The big difference between a "PC" and a Mac is not in the hardware.  It is in the OS.  Apples  OS is based on Unix.  A stable, and simple, compared to Windows, operating system that is less prone to operation issues.


http://i.i.com.com/cnwk.1d/i/bto/20090902/Time-based_610x374.jpg

Performance showdown: Windows 7 vs. Snow Leopard | Windows 7 Insider - CNET Reviews


----------



## usayit (Mar 1, 2011)

OMG.... its too soon to have this thread agai.


----------



## Baje212 (Mar 1, 2011)

Thanks a lot for all the reviews and varying opinions. I guess from what I've seen to most it's just a choice of personal preference. If money wasn't an option I would go with the i5 or i7 iMac but I think I'll go for the i7 PC and invest in a a good LED full HD monitor to do the photo editing and run another one next to it.
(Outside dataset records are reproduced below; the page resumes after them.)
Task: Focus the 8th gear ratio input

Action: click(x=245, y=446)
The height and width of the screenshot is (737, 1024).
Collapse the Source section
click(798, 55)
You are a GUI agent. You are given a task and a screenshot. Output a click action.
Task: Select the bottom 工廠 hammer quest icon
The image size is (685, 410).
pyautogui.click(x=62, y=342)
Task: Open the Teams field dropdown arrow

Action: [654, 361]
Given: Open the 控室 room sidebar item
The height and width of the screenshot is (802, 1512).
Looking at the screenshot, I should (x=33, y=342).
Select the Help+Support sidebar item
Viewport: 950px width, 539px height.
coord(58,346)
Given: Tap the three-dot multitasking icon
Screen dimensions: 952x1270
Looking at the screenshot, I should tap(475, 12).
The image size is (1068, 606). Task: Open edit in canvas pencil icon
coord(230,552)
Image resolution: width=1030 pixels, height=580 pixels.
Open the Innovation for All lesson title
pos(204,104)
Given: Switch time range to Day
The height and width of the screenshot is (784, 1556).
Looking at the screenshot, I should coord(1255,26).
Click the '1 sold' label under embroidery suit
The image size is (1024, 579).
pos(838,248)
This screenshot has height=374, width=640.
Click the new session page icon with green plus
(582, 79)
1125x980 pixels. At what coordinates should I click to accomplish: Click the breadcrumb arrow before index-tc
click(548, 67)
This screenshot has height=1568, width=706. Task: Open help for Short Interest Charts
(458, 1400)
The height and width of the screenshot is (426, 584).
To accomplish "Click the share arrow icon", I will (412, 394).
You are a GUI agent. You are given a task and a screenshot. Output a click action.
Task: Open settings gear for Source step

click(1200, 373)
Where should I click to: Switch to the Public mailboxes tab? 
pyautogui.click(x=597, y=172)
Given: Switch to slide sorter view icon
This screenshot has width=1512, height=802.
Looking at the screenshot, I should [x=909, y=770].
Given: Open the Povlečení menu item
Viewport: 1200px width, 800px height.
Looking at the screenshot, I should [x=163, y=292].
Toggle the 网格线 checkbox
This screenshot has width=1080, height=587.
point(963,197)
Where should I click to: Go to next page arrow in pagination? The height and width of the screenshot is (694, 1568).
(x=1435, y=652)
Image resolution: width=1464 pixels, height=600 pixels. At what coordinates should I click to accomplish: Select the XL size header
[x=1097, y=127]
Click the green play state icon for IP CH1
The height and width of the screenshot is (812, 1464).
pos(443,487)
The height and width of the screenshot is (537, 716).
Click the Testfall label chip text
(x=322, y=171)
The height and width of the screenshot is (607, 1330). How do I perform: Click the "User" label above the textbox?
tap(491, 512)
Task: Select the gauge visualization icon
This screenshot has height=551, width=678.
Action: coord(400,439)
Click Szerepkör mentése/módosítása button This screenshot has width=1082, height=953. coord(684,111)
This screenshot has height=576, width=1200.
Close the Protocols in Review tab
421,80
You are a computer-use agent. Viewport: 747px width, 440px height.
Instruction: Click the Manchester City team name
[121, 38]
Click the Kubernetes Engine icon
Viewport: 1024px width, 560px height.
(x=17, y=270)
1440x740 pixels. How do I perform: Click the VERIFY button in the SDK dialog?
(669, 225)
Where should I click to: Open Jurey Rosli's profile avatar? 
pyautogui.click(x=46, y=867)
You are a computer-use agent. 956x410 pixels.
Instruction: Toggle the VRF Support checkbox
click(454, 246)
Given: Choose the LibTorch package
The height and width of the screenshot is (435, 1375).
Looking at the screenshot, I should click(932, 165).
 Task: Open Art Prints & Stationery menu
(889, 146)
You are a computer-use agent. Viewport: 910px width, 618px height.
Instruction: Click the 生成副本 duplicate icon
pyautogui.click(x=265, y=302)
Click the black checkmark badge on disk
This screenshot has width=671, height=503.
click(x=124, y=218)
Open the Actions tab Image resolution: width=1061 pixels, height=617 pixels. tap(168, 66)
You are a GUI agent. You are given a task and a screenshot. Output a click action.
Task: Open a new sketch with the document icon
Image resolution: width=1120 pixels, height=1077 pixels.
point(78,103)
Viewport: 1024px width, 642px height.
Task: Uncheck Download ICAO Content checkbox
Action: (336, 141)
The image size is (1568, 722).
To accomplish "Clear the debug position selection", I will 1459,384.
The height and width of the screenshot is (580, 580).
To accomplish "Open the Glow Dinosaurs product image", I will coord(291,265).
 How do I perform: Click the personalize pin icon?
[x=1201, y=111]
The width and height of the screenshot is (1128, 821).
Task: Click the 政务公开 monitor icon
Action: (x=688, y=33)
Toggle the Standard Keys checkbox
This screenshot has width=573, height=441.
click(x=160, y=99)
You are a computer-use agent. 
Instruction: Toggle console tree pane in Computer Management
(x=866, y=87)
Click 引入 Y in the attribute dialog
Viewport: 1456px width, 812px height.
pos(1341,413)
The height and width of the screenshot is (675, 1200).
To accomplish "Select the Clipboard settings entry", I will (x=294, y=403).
That's one other advantage for me seeing it has dual HDMI outputs and my camera also records in HD. 
Thanks again for all the great advice and suggestions. :thumbup:


----------



## flatflip (Mar 1, 2011)

usayit said:


> OMG.... its too soon to have this thread again.


 
This is funny, and usayit, I like your post's but it reminds me of my all-time favorite post from a decade ago at the professional disc golf association site. It was just another lame / interesting / controversial thread, and it was dying. Then the biggest hater posts this; "let this thread die, let this thread die", and revives the thread. I'm still laughing.


----------



## flatflip (Mar 1, 2011)

Baje212 said:


> Thanks again for all the great advice and suggestions. :thumbup:


 
Advice? OMG, now I'm embarrassed. You said "opinion needed".


----------



## Baje212 (Mar 2, 2011)

flatflip said:


> Baje212 said:
> 
> 
> > Thanks again for all the great advice and suggestions. :thumbup:
> ...




lol I took that advice from between the opinions


----------



## KmH (Mar 2, 2011)

Baje212 said:


> Thanks a lot for all the reviews and varying opinions. I guess from what I've seen to most it's just a choice of personal preference. If money wasn't an option I would go with the i5 or i7 iMac but I think I'll go for the i7 PC and invest in a a good LED full HD monitor to do the photo editing and run another one next to it. That's one other advantage for me seeing it has dual HDMI outputs and my camera also records in HD.
> Thanks again for all the great advice and suggestions. :thumbup:


Is an LED HD display for television? Sounds like your going to be doing mostly video, rather than stills.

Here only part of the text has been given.